- Operation Bamberg: Part of World War II
| Date | 26 March – 6 April 1942 (1 week and 4 days) |
| Location | Hlusk District, Babruysk, Polesia, Byelorussia |

Belligerents
- Germany Slovakia: Belarusian partisans

Commanders and leaders
- Theodor von Bechtolsheim: Unknown

Strength
- 707th Security Division 315th Order Police battalion Slovak Infantry Regiment: Unknown

Casualties and losses
- 7 killed 47 weapons captured: 4,396 civilians and partisans killed

= Operation Bamberg =

1942 Nazi security operation in Belarus

Operation Bamberg was a Nazi security warfare operation during the Occupation of Belarus by Nazi Germany. The pilot project for offensive "anti-partisan" fighting was the operation Bamberg in the area of Hlusk District-Pariczi-Oktiabrskij to the south of Bobrujsk, in the eastern Polesie.

==History==

Mogilev Region in the Byelorussian SSR

The operation had already been prepared since 26 February 1942 from the southerly Regional Commissariat Zhytomyr by actions of the Slovakian Infantry Regiment with the subordinated 325th Order Police battalion in the area Mozyr-Szitkowiczi, which probably claimed more than 1,000 lives. This action seems to have been held up by the fact that the commander of the police battalion, a major of the Order Police (Schutzpolizei) did not mobilize his troops for some time. From the north the operation was to be conducted not by the 203rd Security Division, responsible for the area, but by the 707th Security Division, which had been transferred specifically for this purpose from the Regional Commissariat White Ruthenia. During a preliminary meeting on 8 March Max von Schenckendorff, commander of Army Group Centre Rear Area, thanked the Security Police and the SD for their support so far and assured them that for the success of the great action they were absolutely necessary. The operation plan of the 203rd Security Division defined as tasks:

A) Annihilation of the main partisan bands.
B) Pacification of the country.
C) Collection of grain and livestock.

__What you need to do__:
1 > Do the following statements agree with the Operation Bamberg article? Answer yes or no for each and quote the words of the article that decide it. (a) The operation lasted from 26 March to 6 April 1942. (b) The 203rd Security Division conducted the operation from the north. (c) At a meeting on 8 March, Max von Schenckendorff thanked the Security Police and the SD.
2 > Retype everything in the Operation Bamberg article from "1942 Nazi security" down to "the eastern Polesie.".

__Entries provided__:
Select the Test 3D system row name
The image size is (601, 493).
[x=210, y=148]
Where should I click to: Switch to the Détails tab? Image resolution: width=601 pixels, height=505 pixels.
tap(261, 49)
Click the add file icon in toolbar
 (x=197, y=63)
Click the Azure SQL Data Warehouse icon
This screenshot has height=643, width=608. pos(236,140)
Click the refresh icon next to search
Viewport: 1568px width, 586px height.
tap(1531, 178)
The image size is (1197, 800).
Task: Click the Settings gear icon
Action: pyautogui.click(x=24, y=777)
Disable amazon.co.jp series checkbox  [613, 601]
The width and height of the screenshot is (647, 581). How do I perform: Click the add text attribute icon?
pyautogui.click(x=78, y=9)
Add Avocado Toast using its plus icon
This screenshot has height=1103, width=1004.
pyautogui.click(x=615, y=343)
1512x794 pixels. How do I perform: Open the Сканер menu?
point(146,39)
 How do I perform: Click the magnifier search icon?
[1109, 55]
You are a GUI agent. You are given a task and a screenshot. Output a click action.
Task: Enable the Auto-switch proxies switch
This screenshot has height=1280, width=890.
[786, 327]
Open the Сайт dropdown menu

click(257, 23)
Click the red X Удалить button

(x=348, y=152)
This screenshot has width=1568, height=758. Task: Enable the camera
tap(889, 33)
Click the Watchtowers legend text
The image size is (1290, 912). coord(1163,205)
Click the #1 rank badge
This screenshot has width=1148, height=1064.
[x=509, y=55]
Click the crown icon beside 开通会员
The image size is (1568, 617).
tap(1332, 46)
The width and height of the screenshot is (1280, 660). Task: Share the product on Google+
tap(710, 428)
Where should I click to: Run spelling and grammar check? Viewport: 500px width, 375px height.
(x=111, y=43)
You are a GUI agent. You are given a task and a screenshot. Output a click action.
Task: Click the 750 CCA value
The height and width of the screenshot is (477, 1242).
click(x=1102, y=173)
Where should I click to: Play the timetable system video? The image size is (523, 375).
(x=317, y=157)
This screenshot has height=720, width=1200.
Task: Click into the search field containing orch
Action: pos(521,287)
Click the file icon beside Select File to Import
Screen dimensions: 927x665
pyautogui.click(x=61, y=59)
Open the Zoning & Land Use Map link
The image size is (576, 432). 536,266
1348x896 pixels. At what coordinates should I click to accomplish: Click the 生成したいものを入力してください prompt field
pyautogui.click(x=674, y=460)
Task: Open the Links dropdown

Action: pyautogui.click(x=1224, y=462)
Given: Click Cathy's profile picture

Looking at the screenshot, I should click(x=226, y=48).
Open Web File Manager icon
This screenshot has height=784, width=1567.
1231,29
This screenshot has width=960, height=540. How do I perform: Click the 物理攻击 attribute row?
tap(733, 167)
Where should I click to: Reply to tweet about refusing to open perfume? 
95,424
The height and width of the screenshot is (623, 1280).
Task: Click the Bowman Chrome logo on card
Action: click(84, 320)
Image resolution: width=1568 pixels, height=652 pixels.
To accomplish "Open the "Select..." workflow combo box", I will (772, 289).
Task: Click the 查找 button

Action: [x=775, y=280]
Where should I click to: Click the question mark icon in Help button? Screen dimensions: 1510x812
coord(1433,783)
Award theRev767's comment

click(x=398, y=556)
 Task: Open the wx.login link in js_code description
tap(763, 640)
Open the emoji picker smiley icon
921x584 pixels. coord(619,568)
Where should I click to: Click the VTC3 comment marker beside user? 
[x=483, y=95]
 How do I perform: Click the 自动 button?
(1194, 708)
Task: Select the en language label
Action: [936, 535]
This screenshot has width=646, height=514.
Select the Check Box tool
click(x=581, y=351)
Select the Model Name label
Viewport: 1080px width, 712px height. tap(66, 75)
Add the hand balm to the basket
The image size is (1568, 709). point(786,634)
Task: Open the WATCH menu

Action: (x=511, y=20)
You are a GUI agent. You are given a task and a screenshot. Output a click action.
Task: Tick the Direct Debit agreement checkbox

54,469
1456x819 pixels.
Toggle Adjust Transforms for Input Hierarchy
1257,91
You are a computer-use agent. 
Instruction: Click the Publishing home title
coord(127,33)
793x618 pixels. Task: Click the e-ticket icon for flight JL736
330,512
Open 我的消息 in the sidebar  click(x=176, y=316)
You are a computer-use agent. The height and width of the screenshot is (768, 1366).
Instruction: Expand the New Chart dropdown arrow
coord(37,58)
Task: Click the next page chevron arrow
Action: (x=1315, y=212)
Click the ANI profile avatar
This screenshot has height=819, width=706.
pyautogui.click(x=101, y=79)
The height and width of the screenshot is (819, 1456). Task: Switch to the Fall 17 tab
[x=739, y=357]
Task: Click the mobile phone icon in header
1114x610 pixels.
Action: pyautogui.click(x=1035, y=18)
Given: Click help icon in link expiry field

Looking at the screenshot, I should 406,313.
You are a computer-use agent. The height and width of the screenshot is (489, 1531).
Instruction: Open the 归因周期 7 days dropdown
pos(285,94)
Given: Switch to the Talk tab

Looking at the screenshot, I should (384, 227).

__Expected outputs__:
1 >
(a) Yes: "26 March – 6 April 1942"
(b) No: "From the north the operation was to be conducted not by the 203rd Security Division, responsible for the area, but by the 707th Security Division"
(c) Yes: "During a preliminary meeting on 8 March Max von Schenckendorff, commander of Army Group Centre Rear Area, thanked the Security Police and the SD for their support so far"

2 >
1942 Nazi security operation in Belarus

Operation Bamberg was a Nazi security warfare operation during the Occupation of Belarus by Nazi Germany. The pilot project for offensive "anti-partisan" fighting was the operation Bamberg in the area of Hlusk District-Pariczi-Oktiabrskij to the south of Bobrujsk, in the eastern Polesie.